決着は着いた、THE WORLDッ。時は、止まる。
キィィン.....!
騒がしい喧騒が止み、全ての生物、風、太陽、地球ですら動きを止める。無論、ガンスの動きも同様に。
俺は首の手前で赤く燃えている剣をそっと押し退けると背後に控えるザ・ワールドが拳を下から突き上げるようにガンスの胴体に打ち込む。
ドガッ!
ガンスの腹に加減されているとはいえ、かなりの一撃が入る。
悟るのはお前の方だったな、ガンス......これが、世界だ。
俺は両手の輝彩滑刀を腕に終い、人差し指を立てる。
10秒....そして、時は動き出す。
「ぐぉ!?」
時が動きだし、ガンスは後方のギャラリーに向かって吹っ飛んでいく。
ドォン!
派手な音を立てて、ギャラリーに突っ込んだガンスは住人達を押し出すように倒れた。
驚くギャラリー、声を失ったように硬直するガンス。誰もが、何があったのか理解出来ていなかった。故に恐怖した。
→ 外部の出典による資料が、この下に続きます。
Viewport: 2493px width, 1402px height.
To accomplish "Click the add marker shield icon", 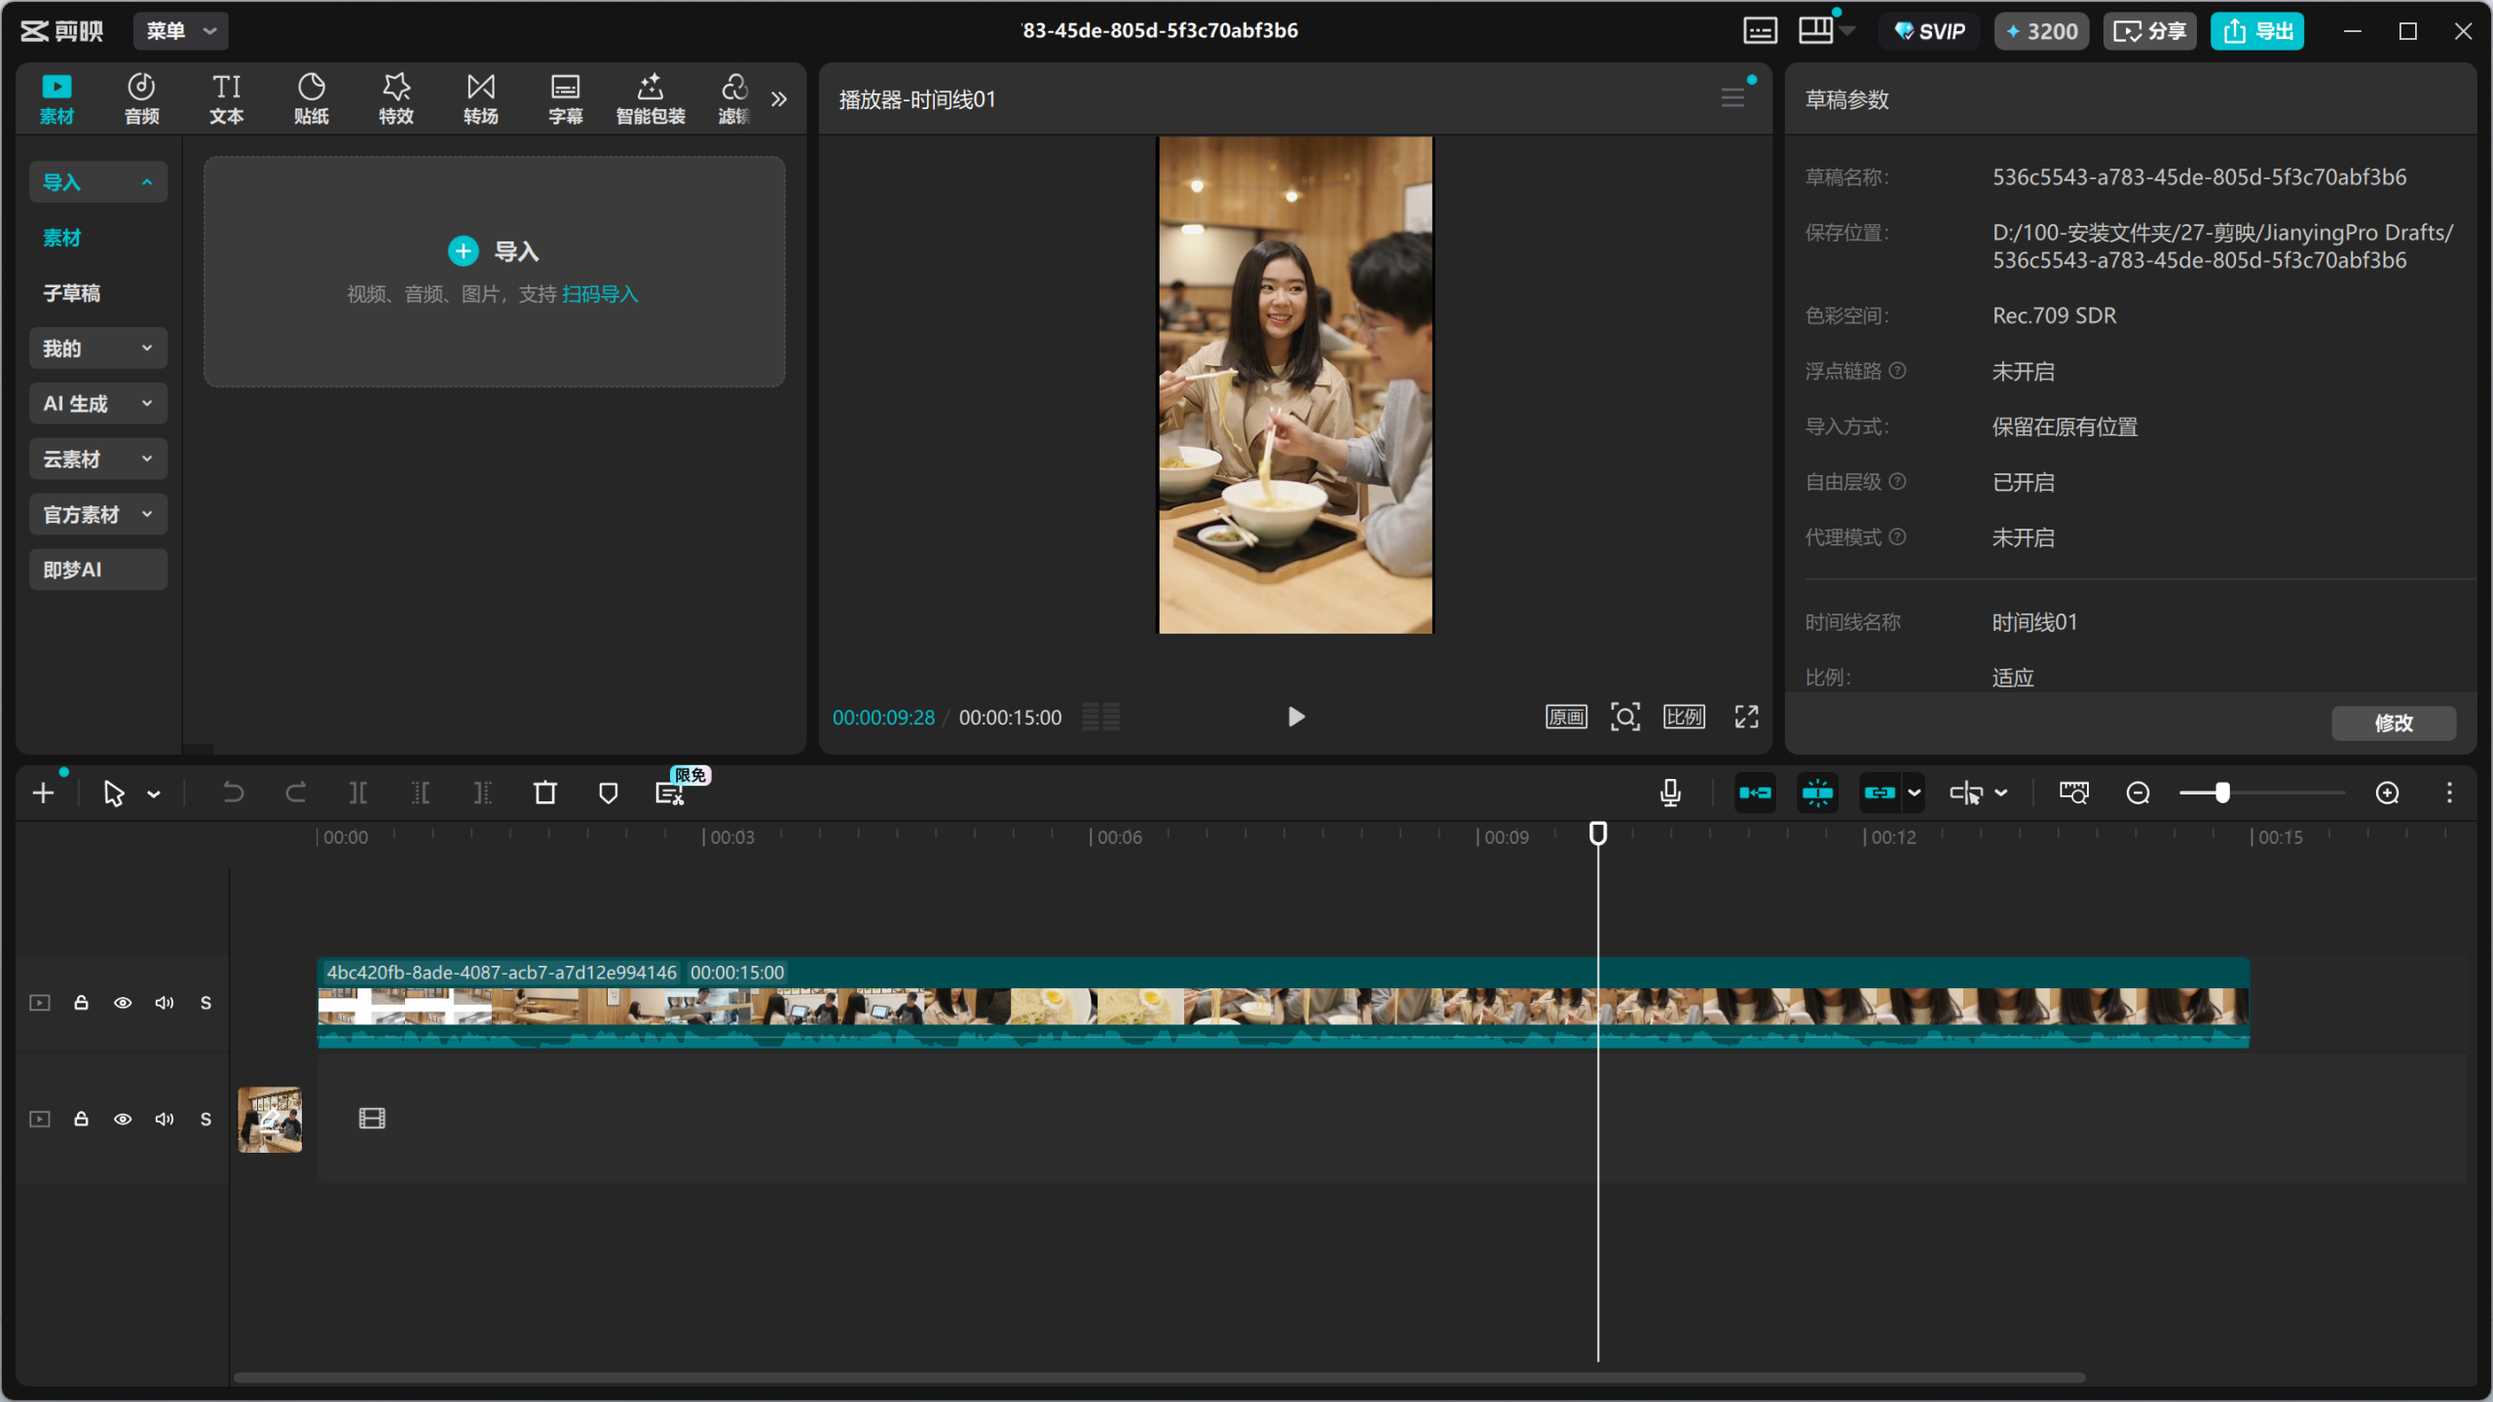I will click(x=608, y=793).
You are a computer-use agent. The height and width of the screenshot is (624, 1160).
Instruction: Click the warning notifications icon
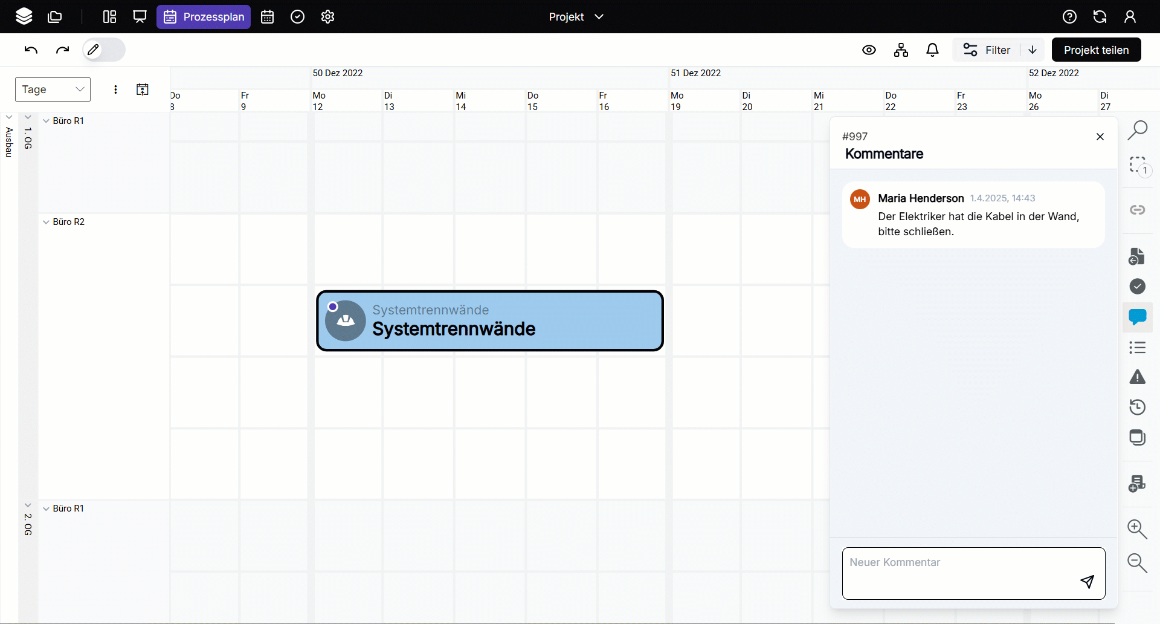[1138, 377]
「ゲホ、ゲホッ!ヤク、モ、な、何をしやが、った....?」
答える義理はないが、敢えて言うなら魔法を使った、それだけだ。だが、今は決闘は俺の勝ち、知るのはその事実だけで充分だろう?約束は果たした、俺は行く。
「待て!ヤク、モ.....」
「ガンス!?」
気絶しただけだ。加減はした、肋の5、6本は折れただろうが、傷は浅い。
俺はそれだけ言い残すと静寂を残す広場を出て、ギルドに向かう.....
「ま、だだッ!ヤクモォ!」
(どうやら今日の仕事は長引きそうだ.....)
俺が振り向くとそこには剣を支えに立つガンスが居た。